Data extracted from a collection:
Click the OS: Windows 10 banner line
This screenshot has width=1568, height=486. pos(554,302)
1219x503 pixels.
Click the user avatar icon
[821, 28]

* **INSTRUCTIONS FOR THE TASK**: Would you please write out all the entries exactly?

* **WRITTEN REPLY**:
Click the OS: Windows 10 banner line
This screenshot has width=1568, height=486. pos(554,302)
1219x503 pixels.
Click the user avatar icon
[821, 28]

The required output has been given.